Reporting in a recent issue of Applications in Plant Sciences, the tool's developers designed the program to seamlessly integrate with other applications currently used for the detection and analysis of SSRs.
Simple sequence repeats are short chains of repeating nucleotides that are prone to mutation. The variability of these DNA sequences makes them ideal for genetic analyses to distinguish between individuals and are often the marker of choice for paternity and forensic testing.
In research fields, SSRS have the added benefit of being selectively neutral, meaning they don't code for any physical traits and therefore aren't subject to most types of natural selection, making them an excellent tool to study populations without the obscuring effects of convergent evolution.
Recent advances in next-generation sequencing have helped streamline the process of SSR identification, especially in model organisms or groups with an available reference genome assembly. As technology continues to improve and sequencing costs decrease, sequencing large portions of a genome for the purposes of SSR analysis, even in non-model organisms, is becoming more feasible and widespread in the scientific literature.
However, the process of genotyping—determining which individuals have which alleles—still relies predominantly on visualizing amplified DNA on an electrophoresis gel, an involved and potentially hazardous process, as DNA fragments are often stained with carcinogenic chemicals.
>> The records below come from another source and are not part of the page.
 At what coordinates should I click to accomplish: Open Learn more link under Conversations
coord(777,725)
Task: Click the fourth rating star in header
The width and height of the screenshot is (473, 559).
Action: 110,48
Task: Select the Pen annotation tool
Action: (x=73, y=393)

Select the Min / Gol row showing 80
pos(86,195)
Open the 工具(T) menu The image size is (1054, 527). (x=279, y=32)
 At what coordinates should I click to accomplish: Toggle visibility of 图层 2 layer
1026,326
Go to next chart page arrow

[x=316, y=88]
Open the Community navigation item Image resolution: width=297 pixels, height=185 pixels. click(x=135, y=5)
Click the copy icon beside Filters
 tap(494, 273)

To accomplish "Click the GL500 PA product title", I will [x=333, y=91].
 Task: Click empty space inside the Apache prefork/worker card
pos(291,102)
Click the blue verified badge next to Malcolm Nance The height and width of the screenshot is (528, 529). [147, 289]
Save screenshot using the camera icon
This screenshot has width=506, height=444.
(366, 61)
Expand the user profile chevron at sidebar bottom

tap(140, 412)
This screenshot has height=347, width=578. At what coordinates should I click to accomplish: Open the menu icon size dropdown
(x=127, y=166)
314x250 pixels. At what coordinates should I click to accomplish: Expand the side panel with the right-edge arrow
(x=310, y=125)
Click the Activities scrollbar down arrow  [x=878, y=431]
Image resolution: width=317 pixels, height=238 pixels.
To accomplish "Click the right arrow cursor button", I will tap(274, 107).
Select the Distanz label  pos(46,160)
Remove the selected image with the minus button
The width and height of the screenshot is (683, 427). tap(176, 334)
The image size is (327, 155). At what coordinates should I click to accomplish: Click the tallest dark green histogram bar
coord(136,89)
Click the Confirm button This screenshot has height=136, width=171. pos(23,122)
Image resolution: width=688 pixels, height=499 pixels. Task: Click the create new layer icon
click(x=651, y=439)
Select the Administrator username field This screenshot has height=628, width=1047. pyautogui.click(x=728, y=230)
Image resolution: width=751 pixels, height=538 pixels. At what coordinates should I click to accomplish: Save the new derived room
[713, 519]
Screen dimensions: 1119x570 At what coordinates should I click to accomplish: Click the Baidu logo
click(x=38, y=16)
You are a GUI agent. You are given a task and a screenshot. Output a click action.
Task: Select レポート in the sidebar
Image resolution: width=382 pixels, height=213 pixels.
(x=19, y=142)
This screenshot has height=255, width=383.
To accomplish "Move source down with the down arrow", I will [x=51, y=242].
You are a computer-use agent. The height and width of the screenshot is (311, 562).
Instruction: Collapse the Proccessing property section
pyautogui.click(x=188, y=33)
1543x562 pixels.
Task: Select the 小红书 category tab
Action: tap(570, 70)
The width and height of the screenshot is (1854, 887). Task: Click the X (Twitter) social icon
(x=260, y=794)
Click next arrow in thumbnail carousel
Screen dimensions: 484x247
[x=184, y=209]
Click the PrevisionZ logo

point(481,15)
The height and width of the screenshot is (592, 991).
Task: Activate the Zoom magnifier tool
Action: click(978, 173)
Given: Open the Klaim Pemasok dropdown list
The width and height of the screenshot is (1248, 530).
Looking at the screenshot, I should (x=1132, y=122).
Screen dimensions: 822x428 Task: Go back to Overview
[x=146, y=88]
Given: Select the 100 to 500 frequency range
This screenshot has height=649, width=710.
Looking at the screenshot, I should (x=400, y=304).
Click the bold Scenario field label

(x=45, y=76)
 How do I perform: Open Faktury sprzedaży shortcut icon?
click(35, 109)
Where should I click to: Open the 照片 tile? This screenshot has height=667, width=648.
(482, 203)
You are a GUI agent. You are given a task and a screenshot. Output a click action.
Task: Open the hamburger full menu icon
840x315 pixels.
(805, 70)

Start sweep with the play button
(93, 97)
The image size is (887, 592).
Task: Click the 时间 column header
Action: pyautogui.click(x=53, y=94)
It also has the added issue of alleles being measured based on the size of the resulting bands, which is an estimate for the number of nucleotides in the amplified DNA fragment. Because there may be slight variations in the flanking regions that surround the SSRs of interest, and because there is no standardized method of determining an allele's size using these methods, genotyping results from one experiment cannot be easily transferred or compared to those of another experiment.
The development of SSRgenotyper renders such lab-based efforts obsolete. By working in tandem with other bioinformatic programs that detect SSRs in reference DNA and programs that align sequence data from target populations with the corresponding SSR reference file, SSRgenotyper is able to quickly genotype all SSRs for each individually sequenced sample.
"SSRgenotyper goes the next step by genotyping SSRs within sequenced populations—strictly from sequencing data (no PCR or electrophoresis)," said Jeff Maughan, a professor of Plant and Wildlife Sciences at Brigham Young University and senior author of the study. "The output from SSRgenotyper are files ready for population genetic analysis or linkage map formation."
Not only does the program reduce the amount of time and work required to genotype populations, it also solves the transferability problem inherent in electrophoresis estimates by directly counting the total number of base pairs in a given sequence repeat.
"Since the SSRs are genotyped based on the number of repeated motifs at the SSR locus and not on the PCR product size, the allele calls are standardized and transferable from project to project or from lab to lab," said Maughan.
The program, which is coded in Python 3, requires only three positional arguments to run, provides the option to specify several conditional arguments (such as percentage thresholds for heterozygosity, the size of the flanking regions, and for the removal of spurious alleles), and can be performed on a regular desktop computer.
Once complete, SSRgenotyper generates multiple file types, including basic summary and statistical files, as well as a .pop, a .map, and an alignment file formatted for use in additional programs to facilitate downstream analyses.
As a proof of concept, Maughan and his colleagues tested SSRgenotyper's accuracy at correctly determining an individual's genotype by running the program on publicly available sequences of quinoa (Chenopodium quinoa) and the oat species Avena atlantica. The resulting accuracy rate was 97% or greater, which increased with the inclusion of additional sequence reads.
With the continued development and efficiency of next-generation sequencing methods, tools like SSRgenotyper seem poised to reduce the amount of lab work required in genetic studies.
"Sequencing is already the method of choice in most genetic research projects," said Maughan. "As costs continue to drop and new bioinformatic tools are developed, it is highly likely that future population genetics studies will be based solely on next-generation sequencing—completely avoiding the cumbersome tasks of PCR and electrophoresis."